Required action
Reproduce from the passage on industrial democracy the part that begins with the words containing "If workers, individually" and ends with "their ideological stance.".
:: Page extract
Where experiments in industrial democracy have been initiated, unions have sought to eat their cake and have it. They have wanted to be represented on the board and yet retain the right to question and reject decisions taken by the board in which they are represented. This is a case of authority without accountability which tantamounts to dictatorship.

Workers, whether on the individual level or collectively through their unions have to avoid giving this impression.

Trade unions purport to be championing the cause of socialism as can be observed from the recently published Workers Charter of Demands by the Nigerian Labour Congree (NLC).

If workers, individually or through their unions, agree to participate especially in ownership of enterprises and at board level representation in the management of capitalist organisations, it might be seen as amounting to a contradiction of their ideological stance.

This basic ideological conflict runs the risk of exacerbating industrial disharmony in the future. This line of thinking may probably work against the acceptance of industrial democracy by unions.
::::
:: Supplied entries
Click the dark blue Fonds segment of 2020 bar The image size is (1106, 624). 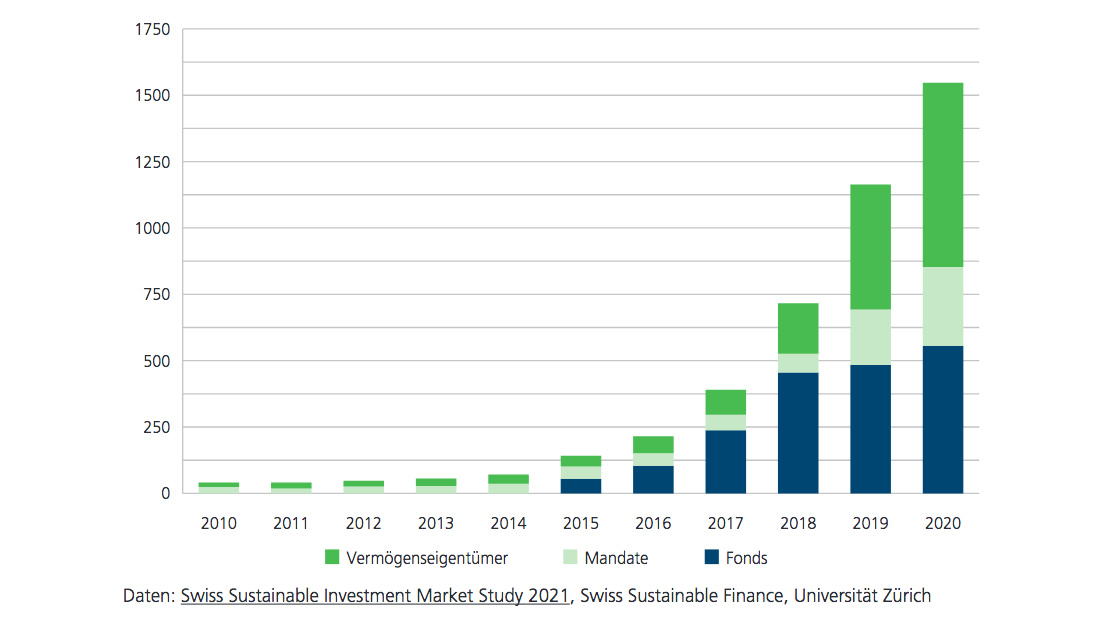pos(942,420)
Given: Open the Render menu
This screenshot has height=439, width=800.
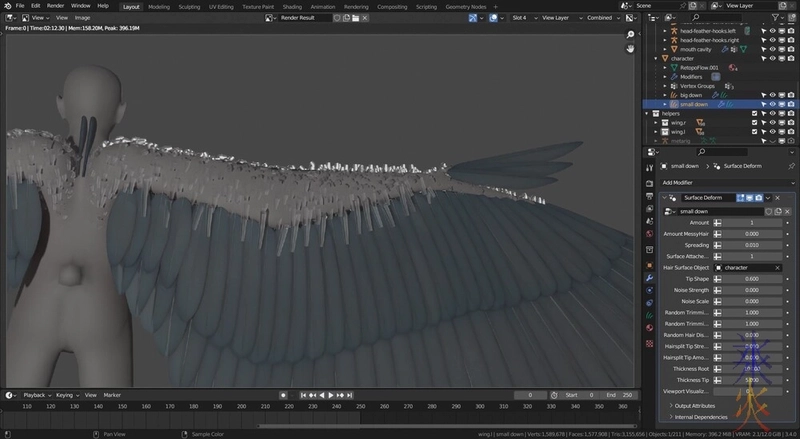Looking at the screenshot, I should click(55, 6).
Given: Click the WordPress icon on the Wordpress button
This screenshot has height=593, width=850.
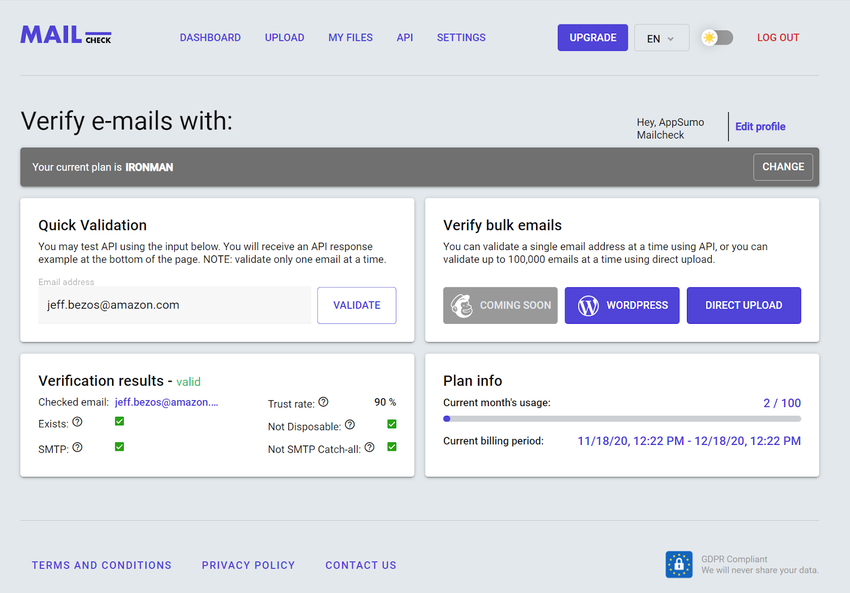Looking at the screenshot, I should click(588, 305).

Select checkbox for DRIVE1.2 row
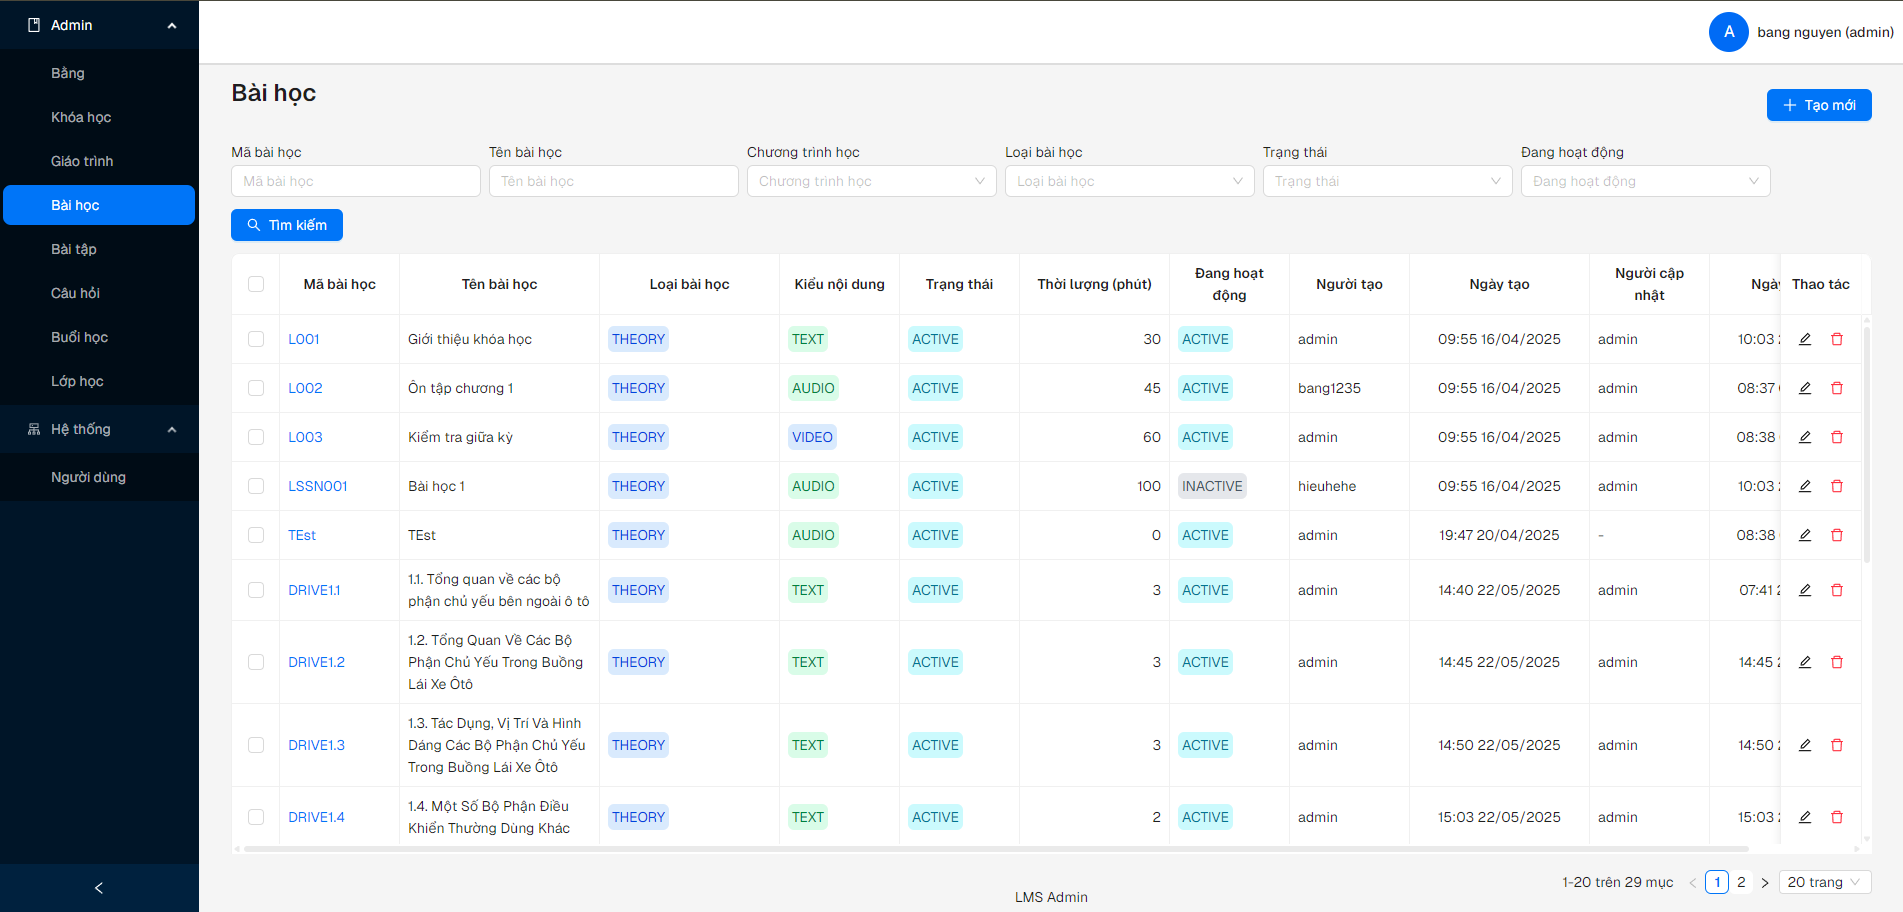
::::
Answer below
If workers, individually or through their unions, agree to participate especially in ownership of enterprises and at board level representation in the management of capitalist organisations, it might be seen as amounting to a contradiction of their ideological stance.